Omics and sequence analysis were at the root of the bioinformatics revolution. They have become so mainstream and embedded in modern life sciences that it’s almost easy to forget quite how pivotal they are, and how much new and exciting potential they still hold. From new sequencing technologies to omics based patient stratification, cross-modal and multimodal predictions, innovation at all levels is still unlocking new potential all the time.  

Our bioinformatics team knows this data inside and out, it’s our native language. 

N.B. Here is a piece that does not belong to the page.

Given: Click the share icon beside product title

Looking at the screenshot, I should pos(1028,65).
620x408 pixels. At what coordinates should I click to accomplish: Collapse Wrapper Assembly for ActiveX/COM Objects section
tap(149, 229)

BIO-LANGUAGE & MULTIMODAL AI 

Language models are not only revolutionised how we write emails or school assays, they are also opening up new ways of understanding the language of biology. The central dogma (DNA, RNA, proteins) being sequence-based, it’s perhaps no surprise that language models could be applied. Quite how widely and how successfully they have been applied to biology, from foundation protein language models to immunogenicity prediction, may have been more of a surprise to the biologist of 20 years ago. With multimodal AI and models that can understand links between sequence and structure, the horizons have broadened once more. The once futuristic ideas of accurately predicting structures of even complex assemblies of biomolecules, or obtaining a comprehensive digital twin of a patient are now within reach. For example, real world evidence such as medical data records can now be seamlessly integrated with imaging, omics and anything in between.

We work with the latest AI technology and those who build it and use it. We understand the AI ecosystem better than most, and support our clients to flourish in it, by developing an IP strategy that properly protects their assets, navigates open source software (OSS) intricacies and supports their need to publish (fast).